Foi através de um ensaio clínico realizado na Guiné-Conacri em 2017 que a vacina demonstrou “uma proteção muito boa contra o Ébola”, mas durante a 10.ª epidemia na RDCongo, que faz fronteira com Angola, algumas pessoas que tinham sido vacinadas há mais de 10 dias – o período considerado suficiente para se desenvolver imunidade - contraíram o vírus.

“Este facto realça a importância de descrever a eficácia da vacina, não só contra a infeção, mas também o seu impacto na mortalidade”, frisaram.

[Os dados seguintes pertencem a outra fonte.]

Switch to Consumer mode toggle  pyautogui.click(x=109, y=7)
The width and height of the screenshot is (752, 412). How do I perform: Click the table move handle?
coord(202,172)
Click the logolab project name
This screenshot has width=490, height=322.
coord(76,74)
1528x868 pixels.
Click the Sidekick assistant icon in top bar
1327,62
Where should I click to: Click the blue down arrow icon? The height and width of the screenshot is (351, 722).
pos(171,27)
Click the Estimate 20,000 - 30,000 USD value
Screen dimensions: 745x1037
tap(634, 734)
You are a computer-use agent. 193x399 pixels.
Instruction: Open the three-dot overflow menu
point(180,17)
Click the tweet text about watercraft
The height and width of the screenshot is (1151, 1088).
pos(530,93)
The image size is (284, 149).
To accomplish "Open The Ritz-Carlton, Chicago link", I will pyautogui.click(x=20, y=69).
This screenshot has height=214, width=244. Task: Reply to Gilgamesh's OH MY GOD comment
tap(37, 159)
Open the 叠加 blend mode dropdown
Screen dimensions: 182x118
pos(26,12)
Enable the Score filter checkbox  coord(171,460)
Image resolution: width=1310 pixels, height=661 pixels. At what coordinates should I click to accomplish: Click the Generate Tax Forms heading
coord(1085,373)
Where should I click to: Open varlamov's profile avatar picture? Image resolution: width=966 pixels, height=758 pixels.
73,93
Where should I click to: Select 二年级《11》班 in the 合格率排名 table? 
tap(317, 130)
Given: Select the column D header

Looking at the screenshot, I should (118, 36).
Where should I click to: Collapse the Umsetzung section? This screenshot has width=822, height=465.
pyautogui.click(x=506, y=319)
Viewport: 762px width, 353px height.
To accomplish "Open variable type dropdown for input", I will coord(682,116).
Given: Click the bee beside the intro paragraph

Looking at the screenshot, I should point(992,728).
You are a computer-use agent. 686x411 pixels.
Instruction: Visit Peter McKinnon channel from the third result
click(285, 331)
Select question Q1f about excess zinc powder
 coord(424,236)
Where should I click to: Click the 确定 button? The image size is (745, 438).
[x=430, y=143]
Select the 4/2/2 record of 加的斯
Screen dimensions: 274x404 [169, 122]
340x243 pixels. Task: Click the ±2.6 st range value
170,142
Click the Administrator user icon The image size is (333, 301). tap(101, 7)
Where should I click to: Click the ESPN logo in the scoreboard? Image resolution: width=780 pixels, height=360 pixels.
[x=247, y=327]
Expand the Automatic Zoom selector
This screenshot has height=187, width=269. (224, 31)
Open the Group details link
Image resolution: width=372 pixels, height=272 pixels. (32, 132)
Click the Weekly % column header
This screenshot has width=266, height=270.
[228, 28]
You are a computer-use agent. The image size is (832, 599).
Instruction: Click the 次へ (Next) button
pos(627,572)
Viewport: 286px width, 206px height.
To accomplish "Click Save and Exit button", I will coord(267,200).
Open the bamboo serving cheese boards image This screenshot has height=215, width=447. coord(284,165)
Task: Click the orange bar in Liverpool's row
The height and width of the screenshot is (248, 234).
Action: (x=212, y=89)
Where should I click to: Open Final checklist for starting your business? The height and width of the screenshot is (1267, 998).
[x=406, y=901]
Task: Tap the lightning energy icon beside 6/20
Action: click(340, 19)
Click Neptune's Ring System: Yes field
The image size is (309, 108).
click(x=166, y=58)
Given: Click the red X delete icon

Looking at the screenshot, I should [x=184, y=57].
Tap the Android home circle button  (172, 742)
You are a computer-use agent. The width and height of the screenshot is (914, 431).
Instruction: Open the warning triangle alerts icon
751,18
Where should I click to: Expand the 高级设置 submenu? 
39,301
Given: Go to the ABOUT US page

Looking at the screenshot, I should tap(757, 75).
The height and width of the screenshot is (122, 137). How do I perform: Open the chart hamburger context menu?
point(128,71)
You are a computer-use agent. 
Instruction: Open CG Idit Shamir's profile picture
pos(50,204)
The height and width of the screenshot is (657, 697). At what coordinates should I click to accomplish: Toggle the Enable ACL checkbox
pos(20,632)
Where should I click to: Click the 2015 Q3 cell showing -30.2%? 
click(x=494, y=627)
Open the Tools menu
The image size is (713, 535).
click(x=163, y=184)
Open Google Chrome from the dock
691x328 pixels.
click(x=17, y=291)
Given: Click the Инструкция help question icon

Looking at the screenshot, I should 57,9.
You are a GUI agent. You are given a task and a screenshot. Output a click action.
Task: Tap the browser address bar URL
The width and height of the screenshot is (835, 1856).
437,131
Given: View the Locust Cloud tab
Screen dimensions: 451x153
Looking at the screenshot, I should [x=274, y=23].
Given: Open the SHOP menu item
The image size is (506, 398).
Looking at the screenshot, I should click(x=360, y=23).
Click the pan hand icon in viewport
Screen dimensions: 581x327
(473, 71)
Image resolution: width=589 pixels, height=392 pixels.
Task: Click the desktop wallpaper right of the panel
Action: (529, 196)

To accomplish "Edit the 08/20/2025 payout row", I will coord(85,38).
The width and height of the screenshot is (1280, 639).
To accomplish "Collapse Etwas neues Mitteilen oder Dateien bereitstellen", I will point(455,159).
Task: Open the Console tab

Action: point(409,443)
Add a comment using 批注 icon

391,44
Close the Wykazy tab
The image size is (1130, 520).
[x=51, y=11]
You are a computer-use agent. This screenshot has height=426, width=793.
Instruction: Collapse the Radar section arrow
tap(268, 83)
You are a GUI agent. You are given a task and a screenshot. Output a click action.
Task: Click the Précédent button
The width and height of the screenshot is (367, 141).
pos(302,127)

“A vacinação após a exposição a uma pessoa infetada com Ébola, mesmo quando administrada pouco antes do início dos sintomas, continua a conferir uma proteção significativa contra a morte”, explicou uma epidemiologista do ‘Epicentre’, Rebecca Coulborn, citada no comunicado.

Este estudo forneceu “mais provas da importância da vacinação contra o Ébola durante as epidemias que ocorrem regularmente na África subsariana”, que são frequentemente causadas pela espécie ‘Ébola vírus do Zaire’, que está associada a uma elevada mortalidade. Desde 2019, duas vacinas, a rVSV?G-ZEBOV-GP e a Ad26.ZEBOV/MVA-BN-Filo, obtiveram a pré-qualificação da Organização Mundial de Saúde (OMS) contra esta estirpe, segundo os MSF.